Unlike so many other aspects of New York City life that are entrusted to state lawmakers in Albany, our municipal government has vast authority over City streets. In his eight years as City Council Transportation Committee chair, Rodriguez helped pass substantive street safety legislation, and often pushed the de Blasio administration to be bolder, including advocating for the implementation of the Streets Master Plan in 2021, which set specific, ambitious, legally mandated benchmarks for safety infrastructure over a five-year period. During Rodriguez’s tenure in the council, traffic deaths and injuries fell significantly and reached a historic low in 2018.
What did Commissioner Rodriguez do with his newfound power? So far, not a whole lot.

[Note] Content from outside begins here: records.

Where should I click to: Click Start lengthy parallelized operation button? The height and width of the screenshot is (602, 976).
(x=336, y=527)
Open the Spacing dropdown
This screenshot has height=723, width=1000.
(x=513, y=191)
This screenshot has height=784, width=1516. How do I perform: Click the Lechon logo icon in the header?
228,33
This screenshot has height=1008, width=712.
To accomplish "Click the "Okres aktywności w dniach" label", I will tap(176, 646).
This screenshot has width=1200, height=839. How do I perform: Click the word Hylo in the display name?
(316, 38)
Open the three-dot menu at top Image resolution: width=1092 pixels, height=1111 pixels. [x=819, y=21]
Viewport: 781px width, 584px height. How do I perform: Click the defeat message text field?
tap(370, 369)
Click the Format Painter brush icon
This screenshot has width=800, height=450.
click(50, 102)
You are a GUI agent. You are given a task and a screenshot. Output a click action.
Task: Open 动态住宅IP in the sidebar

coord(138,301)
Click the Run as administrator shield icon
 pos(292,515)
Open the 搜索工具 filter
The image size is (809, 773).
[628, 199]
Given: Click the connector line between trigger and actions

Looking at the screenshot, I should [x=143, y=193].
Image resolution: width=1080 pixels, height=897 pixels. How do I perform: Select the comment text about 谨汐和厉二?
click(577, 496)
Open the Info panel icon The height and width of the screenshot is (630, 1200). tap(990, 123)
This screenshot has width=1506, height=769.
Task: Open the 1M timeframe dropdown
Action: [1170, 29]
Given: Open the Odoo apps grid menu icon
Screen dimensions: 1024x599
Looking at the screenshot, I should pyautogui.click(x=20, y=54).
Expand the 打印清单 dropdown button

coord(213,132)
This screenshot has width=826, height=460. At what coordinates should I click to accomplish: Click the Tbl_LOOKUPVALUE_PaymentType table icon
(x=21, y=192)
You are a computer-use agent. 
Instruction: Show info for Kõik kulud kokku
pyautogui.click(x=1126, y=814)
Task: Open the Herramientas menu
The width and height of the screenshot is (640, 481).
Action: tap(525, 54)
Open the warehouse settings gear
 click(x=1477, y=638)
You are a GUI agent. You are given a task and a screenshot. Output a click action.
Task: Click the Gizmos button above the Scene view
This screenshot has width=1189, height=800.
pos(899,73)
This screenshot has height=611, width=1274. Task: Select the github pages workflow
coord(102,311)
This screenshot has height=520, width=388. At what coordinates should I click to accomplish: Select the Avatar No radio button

As many outlets—notably Streetsblog, the CITY,and Hell Gate—have chronicled, Rodriguez’s DOT is constantly undermined by the Mayor’s Office. Specifically, the mayor’s chief adviser, Ingrid Lewis-Martin, has watered down or canceled numerous street safety projects at the behest of business interests, essentially taking years of work put in by DOT civil servants and throwing it all in the garbage. When Lewis-Martin herself isn’t keeping the DOT in check, other Mayor’s Office employees apparently are, including Tiffany Raspberry and a civil servant named Richard Bearak, a former director of land use under Borough President Adams. Despite having no formal transportation policy experience, Bearak is tasked with reviewing the agency’s plans before they’re implemented. (City Hall told Streetsblog that Bearak gives “valuable, informal advice.”)
“If Ingrid’s the king, he’s the right hand of the king. He is there to do her bidding,” one City official told Streetsblog of Bearak. “He only was going to raise the concerns that you’re going to hear from car drivers. He’s never been on the pro-pedestrianization, pro-bike lane side.”
But if the commissioner is upset by any of this, he’s not showing it—perhaps out of that same loyalty that helped get him his job. He has been sensitive and responsive to criticism from potentially powerful allies to the mayor. When film studio honcho Tony Argento called a “town hall” meeting to voice opposition to a road diet on McGuinness Boulevard, one that the DOT had spent more than a year mapping out and getting feedback on, Rodriguez himself dutifully showed up, giving the gathering his imprimatur.
At a City Council oversight hearing in September, councilmembers asked Rodriguez for updates on those five-year Streets Master Plan benchmarks—the City must create an average of 30 miles of protected bus lanes, 50 miles of protected bike lanes, 500 pedestrian signal upgrades, and other improvements, every year from 2022 through 2026. Rodriguez declined to provide any, perhaps because the Adams administration continues to lag far behind on meeting those goals, especially on the creation of bus lanes.
Most importantly, traffic deaths have crept up over the past several years, and Rodriguez’s boss “doesn’t give a shit,” one City Hall source told Hell Gate this fall.
A month after an NYPD tow truck driver struck and killed seven-year-old Kamari Hughes in Fort Greene at an intersection with poor visibility this past October, the Adams administration announced it would “daylight” improvements at 1,000 intersections across the city, making it easier for drivers and pedestrians to see each other. But if Adams’s DOT under Rodriguez can’t be trusted to keep its bus and bike lane promises, why should New Yorkers believe them now?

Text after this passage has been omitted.